Gayri müslimler, ne gibi kötülükler yaptıktan sonra savaşılması gerekilen kafirler hükmüne girerler?

Tarih: 26.10.2011 - 00:00 | Güncelleme:

Cevap

Değerli kardeşimiz,

Ferdi olarak ne yaparsa yapsın, bir kâfire karşı kimse savaş açamaz. Savaş kararını almak devlete aittir. Bu sebeple, devlet dışarıdan gelen bir tehlikeyi sezip de savaş açarsa, fertlerinde bu savaşta görev almaları gerekli olur. Yoksa, fertler olarak, özellikle aynı vatanı baylaştıkları bir gayri müslime, ne yaparsa yapsın, kendi başlarına bir savaş açamazlar, maddi bir mücadelenin içine girmezler. Çünkü, fertlerin kendi başlarına yapacakları işlerin zararı yararından daha fazla olur. Şeytan ve nefisten gelen menfi telkinlerle, takım tutma gibi olumsuz bir tavır sergileyebilir, kaş yaparken göz çıkarabilirler.

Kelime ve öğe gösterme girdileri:
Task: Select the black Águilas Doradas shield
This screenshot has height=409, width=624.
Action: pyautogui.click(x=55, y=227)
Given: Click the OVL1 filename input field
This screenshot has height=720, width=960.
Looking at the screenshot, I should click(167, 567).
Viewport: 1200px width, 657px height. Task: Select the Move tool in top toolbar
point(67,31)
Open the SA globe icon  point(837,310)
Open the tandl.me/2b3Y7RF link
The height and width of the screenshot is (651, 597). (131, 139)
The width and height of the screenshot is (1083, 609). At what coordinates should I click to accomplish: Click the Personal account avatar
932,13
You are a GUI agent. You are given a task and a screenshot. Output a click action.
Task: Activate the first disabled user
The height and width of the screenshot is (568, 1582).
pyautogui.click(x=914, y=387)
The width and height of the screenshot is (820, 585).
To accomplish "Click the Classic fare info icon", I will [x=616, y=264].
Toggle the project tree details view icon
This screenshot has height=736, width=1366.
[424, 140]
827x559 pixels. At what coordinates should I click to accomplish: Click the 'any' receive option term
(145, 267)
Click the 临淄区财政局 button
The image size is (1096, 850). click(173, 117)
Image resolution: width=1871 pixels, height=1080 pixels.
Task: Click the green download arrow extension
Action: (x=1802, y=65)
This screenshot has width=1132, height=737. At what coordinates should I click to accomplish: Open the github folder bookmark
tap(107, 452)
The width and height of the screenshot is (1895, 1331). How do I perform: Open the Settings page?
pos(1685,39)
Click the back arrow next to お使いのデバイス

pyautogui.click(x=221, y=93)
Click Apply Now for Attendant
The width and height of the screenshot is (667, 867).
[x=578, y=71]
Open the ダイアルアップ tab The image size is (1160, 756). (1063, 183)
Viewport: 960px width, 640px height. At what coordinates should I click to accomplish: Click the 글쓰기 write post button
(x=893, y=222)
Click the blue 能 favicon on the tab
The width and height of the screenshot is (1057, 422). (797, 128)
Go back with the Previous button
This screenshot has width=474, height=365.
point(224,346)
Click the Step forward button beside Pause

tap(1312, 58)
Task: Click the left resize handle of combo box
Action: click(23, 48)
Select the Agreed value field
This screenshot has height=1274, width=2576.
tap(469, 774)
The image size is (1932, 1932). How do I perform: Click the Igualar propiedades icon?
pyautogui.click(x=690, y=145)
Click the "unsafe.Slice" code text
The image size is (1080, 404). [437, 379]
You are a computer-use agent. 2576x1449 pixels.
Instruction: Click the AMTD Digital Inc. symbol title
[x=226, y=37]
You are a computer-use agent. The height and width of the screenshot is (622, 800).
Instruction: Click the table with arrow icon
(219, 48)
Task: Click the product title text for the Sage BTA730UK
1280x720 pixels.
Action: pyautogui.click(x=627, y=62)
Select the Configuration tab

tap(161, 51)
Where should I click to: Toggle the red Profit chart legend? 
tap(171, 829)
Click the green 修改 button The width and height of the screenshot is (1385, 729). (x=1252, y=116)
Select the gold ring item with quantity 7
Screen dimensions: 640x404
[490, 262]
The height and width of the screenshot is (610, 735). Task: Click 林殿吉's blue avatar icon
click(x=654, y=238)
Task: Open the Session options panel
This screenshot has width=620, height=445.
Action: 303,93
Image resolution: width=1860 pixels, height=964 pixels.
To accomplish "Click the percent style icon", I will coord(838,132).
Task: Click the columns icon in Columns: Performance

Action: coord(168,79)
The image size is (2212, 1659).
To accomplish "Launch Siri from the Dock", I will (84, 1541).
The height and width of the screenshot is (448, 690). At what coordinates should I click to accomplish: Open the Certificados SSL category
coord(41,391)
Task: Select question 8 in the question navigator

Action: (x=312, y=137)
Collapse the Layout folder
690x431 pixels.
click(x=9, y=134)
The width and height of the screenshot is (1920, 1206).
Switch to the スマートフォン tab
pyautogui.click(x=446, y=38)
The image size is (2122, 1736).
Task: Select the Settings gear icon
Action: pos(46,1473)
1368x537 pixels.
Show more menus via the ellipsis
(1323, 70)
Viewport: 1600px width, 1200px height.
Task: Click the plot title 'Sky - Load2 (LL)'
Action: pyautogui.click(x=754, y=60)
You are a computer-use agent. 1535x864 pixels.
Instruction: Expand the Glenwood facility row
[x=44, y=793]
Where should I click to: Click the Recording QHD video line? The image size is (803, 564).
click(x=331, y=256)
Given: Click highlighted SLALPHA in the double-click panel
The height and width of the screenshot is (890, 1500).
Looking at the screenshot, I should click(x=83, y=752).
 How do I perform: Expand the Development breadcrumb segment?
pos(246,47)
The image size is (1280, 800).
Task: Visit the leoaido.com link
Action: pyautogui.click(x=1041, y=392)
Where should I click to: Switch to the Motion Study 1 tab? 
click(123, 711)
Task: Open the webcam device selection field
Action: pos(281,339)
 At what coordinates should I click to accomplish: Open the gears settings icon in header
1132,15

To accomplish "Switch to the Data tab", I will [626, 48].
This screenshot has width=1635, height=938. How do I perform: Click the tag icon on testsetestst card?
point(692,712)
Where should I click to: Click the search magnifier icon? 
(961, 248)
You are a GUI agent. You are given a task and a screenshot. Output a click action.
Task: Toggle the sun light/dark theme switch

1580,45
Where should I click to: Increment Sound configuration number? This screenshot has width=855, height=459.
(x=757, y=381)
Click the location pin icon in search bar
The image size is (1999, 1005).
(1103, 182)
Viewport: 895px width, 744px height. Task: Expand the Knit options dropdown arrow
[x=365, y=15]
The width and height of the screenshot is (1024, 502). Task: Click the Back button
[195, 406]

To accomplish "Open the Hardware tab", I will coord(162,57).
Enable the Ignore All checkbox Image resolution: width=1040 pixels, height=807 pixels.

§ **Verilen Görev**
Savaş kararına dair metinde "Ferdi olarak ne" ile başlayıp "yaparken göz çıkarabilirler." ifadesine kadar süren bölümü kelimesi kelimesine aktarın.

§ **Tam Yanıt**
Ferdi olarak ne yaparsa yapsın, bir kâfire karşı kimse savaş açamaz. Savaş kararını almak devlete aittir. Bu sebeple, devlet dışarıdan gelen bir tehlikeyi sezip de savaş açarsa, fertlerinde bu savaşta görev almaları gerekli olur. Yoksa, fertler olarak, özellikle aynı vatanı baylaştıkları bir gayri müslime, ne yaparsa yapsın, kendi başlarına bir savaş açamazlar, maddi bir mücadelenin içine girmezler. Çünkü, fertlerin kendi başlarına yapacakları işlerin zararı yararından daha fazla olur. Şeytan ve nefisten gelen menfi telkinlerle, takım tutma gibi olumsuz bir tavır sergileyebilir, kaş yaparken göz çıkarabilirler.